CONAN: Here's an email from Meria(ph) - I hope I'm pronouncing that correctly - in Castro Valley, California. I have chronic back pain and work in health care. I have repeatedly asked for non-medication interventions, including acupuncture and chiropractic, because I have firsthand experience with addicted patients. But my insurance will not cover these. We need better coverage for alternative therapies. And, Dr. Chou, is that something that doctors could lobby on too?
CHOU: Yeah, absolutely. I mean, the chronic pain, as I alluded to earlier, is a really complicated phenomenon where there's a lot of psychosocial kind of aspects to it, meaning that people can have the same degree of damage on an X-ray when you look at their back, but one person's pain can be much, much worse than another person's. And so addressing these psychosocial factors like depression, like how to cope with pain, how to relax when you're having pain, using some of these other alternative types of therapies like exercise and manipulation, all of those things, we think are really part of how to best treat chronic pain and may reduce the use of opioids substantially.
The problem is many insurance companies don't cover them or these programs aren't always available and so - yes - making these better, more available, I think, would be a great step forward.
CONAN: Lisa Girion, one reason they don't cover them is they say there's no evidence that they work.
GIRION: Right. Well, it's interesting because, in the workers' compensation system in California, which just underwent sort of a wrenching reform overhaul, one of the things that was curtailed was chiropracty and there are some people who believe - like who study the system - believe that we've seen an escalation in the use of opioids, pain killers, to treat injuries, you know, joint injuries, back injuries; that kind of thing, whereas in the past, those people would have spent more time with chiropractors or in physical therapy, that kind of thing.
And so those limitations are pushing people onto pills and that's creating its own set of problems.
CONAN: This email is from Mae(ph) in Reno. You've not mentioned a common error made by doctors prescribing an adult patient who has lost a lot of weight. My own father was overdosed by such carelessness.
Dr.
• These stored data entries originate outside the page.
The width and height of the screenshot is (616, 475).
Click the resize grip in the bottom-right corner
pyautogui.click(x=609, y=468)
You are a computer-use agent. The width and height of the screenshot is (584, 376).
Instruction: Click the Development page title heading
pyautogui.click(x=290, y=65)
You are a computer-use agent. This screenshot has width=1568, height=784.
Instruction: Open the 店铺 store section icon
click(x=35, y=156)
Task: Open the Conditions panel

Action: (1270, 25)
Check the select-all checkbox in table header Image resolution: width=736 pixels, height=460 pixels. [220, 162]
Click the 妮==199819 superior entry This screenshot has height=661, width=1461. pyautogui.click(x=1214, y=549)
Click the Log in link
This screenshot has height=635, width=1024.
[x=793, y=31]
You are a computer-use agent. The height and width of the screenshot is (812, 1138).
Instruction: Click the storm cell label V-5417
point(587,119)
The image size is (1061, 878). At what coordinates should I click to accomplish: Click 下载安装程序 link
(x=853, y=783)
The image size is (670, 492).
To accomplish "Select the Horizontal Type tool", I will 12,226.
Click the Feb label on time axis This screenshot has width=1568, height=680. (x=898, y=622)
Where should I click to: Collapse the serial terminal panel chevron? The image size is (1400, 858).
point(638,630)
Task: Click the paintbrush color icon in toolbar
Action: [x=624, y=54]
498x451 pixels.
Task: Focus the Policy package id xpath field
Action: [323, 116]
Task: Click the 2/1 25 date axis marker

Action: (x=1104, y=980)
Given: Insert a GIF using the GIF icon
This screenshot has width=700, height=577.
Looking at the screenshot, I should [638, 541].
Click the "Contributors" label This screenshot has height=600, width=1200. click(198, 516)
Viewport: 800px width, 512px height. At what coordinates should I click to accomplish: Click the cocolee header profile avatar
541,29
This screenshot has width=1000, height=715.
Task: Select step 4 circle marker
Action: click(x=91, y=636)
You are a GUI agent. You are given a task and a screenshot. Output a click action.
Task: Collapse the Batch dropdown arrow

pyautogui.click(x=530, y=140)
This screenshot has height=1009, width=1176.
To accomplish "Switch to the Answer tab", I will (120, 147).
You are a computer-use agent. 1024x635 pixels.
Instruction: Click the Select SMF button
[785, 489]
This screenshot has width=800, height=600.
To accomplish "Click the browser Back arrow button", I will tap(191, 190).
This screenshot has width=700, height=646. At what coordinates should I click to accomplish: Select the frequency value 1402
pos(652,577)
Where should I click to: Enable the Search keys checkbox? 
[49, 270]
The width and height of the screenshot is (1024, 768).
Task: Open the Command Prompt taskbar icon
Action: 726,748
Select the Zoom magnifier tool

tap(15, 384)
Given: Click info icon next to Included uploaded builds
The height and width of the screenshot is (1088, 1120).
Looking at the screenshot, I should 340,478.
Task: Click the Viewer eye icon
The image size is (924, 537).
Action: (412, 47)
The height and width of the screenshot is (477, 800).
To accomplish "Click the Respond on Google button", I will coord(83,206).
Chou, I assume that would be when they don't necessarily see the patient in the office.
CHOU: Well, and part of it also is that people aren't always - you know, our mantra is for people to start low and go slow, that there's no rush to get somebody to, you know, high doses of opioids and - yes - there are many factors that can affect how people metabolize their opioids, including, you know, weight, size and kidney function and liver function and what other drugs they're taking.
And so, yes, people need to be really careful. The other aspect that hasn't been mentioned is that some of these drugs are actually pretty tricky to use. Methadone, in particular, has become a widely used opioid because it's inexpensive and long-acting, but its pharmacology is quite complicated. It's a very long-acting drug and we actually think that there are overdoses occurring because people are starting them and then going up on them too quickly.
So there's certainly some education that needs to be done for providers in terms of how to prescribe these drugs more safely.
CONAN: Well, thanks very much for being with us today. We appreciate it.
CHOU: Thank you.
CONAN: Dr. Roger Chou from Portland, Oregon and the Oregon Health and Science University.
Lisa Girion, thank you for your time, too.
GIRION: Thank you.
CONAN: Lisa Girion joined us from NPR West in California. She's a staff reporter for the Los Angeles Times. Coming up, coaches.